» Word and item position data
==============================

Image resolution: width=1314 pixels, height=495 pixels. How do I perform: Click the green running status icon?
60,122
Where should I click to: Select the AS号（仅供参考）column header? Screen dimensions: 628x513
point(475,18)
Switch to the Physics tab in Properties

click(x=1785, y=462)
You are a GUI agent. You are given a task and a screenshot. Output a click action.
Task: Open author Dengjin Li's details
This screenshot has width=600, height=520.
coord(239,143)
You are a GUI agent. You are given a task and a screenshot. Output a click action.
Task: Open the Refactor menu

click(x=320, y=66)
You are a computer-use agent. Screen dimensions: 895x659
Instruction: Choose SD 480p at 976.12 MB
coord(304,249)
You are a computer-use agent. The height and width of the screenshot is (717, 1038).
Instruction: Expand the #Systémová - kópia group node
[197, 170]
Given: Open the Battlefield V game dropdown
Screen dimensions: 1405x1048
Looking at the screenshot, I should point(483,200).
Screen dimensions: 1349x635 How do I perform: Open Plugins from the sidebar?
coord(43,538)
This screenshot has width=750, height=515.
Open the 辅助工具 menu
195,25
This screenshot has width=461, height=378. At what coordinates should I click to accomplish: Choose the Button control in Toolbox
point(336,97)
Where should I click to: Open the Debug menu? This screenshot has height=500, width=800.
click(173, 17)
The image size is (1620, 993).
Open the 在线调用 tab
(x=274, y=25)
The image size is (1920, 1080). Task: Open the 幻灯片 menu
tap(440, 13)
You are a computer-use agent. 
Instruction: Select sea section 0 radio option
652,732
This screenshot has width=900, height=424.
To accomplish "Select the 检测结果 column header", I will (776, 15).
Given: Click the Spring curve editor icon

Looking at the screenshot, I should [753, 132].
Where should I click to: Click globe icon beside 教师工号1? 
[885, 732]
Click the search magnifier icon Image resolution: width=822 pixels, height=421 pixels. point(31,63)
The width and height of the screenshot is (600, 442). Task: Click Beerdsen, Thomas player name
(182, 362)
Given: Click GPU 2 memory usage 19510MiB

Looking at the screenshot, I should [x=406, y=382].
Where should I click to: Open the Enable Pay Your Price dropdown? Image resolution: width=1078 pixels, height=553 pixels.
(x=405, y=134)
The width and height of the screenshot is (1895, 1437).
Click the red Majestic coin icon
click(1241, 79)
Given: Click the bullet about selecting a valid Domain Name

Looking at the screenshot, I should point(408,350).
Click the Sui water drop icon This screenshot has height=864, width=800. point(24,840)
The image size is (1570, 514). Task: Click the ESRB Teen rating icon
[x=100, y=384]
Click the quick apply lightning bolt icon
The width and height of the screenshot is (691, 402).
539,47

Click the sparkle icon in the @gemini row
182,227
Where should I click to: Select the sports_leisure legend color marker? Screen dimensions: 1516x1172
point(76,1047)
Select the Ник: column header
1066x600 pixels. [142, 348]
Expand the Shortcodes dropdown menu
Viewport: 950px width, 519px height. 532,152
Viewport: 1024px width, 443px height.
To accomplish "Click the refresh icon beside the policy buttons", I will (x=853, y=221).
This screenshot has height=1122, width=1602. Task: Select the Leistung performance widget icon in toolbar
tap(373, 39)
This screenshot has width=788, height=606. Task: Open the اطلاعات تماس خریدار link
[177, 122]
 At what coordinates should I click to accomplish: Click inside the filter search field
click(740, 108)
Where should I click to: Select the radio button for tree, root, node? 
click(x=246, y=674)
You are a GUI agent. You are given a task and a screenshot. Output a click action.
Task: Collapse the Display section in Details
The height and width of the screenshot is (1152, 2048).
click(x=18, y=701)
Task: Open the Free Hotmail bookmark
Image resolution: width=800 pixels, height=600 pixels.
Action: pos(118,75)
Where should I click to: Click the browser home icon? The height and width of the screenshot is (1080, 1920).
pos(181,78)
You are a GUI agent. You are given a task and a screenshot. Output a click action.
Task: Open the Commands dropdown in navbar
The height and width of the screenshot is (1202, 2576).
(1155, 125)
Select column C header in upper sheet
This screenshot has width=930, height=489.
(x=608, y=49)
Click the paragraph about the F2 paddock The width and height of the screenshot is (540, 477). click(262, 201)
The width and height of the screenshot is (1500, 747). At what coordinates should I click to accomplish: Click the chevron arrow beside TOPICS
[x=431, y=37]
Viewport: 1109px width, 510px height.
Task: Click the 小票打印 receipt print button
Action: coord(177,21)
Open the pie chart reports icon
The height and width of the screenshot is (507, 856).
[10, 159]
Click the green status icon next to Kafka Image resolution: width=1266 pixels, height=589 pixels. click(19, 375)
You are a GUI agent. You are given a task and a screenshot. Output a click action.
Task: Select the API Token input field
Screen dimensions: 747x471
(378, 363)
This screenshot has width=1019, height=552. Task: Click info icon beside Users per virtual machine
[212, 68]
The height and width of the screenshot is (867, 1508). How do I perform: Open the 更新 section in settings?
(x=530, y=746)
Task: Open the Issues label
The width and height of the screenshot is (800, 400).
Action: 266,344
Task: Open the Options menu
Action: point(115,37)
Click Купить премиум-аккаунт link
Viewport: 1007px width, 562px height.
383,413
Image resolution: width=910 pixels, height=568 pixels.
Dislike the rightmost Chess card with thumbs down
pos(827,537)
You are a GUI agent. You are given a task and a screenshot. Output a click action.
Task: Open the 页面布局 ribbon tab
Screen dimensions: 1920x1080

==============================

Convert the records from the line with "Where should I click to: Select the AS号（仅供参考）column" up to and including the line with "Looking at the screenshot, I should [x=406, y=382]." into a two-column CSV with the headers input and output. Each record gets one row, with its text under input and its answer under output, each in a single quoted field and with line breaks replaced by spaces.

input,output
"Where should I click to: Select the AS号（仅供参考）column header? Screen dimensions: 628x513","point(475,18)"
"Switch to the Physics tab in Properties","click(x=1785, y=462)"
"You are a GUI agent. You are given a task and a screenshot. Output a click action. Task: Open author Dengjin Li's details This screenshot has width=600, height=520.","coord(239,143)"
"You are a GUI agent. You are given a task and a screenshot. Output a click action. Task: Open the Refactor menu","click(x=320, y=66)"
"You are a computer-use agent. Screen dimensions: 895x659 Instruction: Choose SD 480p at 976.12 MB","coord(304,249)"
"You are a computer-use agent. The height and width of the screenshot is (717, 1038). Instruction: Expand the #Systémová - kópia group node","[197, 170]"
"Given: Open the Battlefield V game dropdown Screen dimensions: 1405x1048","Looking at the screenshot, I should point(483,200)."
"Screen dimensions: 1349x635 How do I perform: Open Plugins from the sidebar?","coord(43,538)"
"This screenshot has width=750, height=515. Open the 辅助工具 menu","195,25"
"This screenshot has width=461, height=378. At what coordinates should I click to accomplish: Choose the Button control in Toolbox","point(336,97)"
"Where should I click to: Open the Debug menu? This screenshot has height=500, width=800.","click(173, 17)"
"The image size is (1620, 993). Open the 在线调用 tab","(x=274, y=25)"
"The image size is (1920, 1080). Task: Open the 幻灯片 menu","tap(440, 13)"
"You are a computer-use agent. Instruction: Select sea section 0 radio option","652,732"
"This screenshot has width=900, height=424. To accomplish ""Select the 检测结果 column header"",","I will (776, 15)."
"Given: Click the Spring curve editor icon","Looking at the screenshot, I should [753, 132]."
"Where should I click to: Click globe icon beside 教师工号1?","[885, 732]"
"Click the search magnifier icon Image resolution: width=822 pixels, height=421 pixels.","point(31,63)"
"The width and height of the screenshot is (600, 442). Task: Click Beerdsen, Thomas player name","(182, 362)"
"Given: Click GPU 2 memory usage 19510MiB","Looking at the screenshot, I should [x=406, y=382]."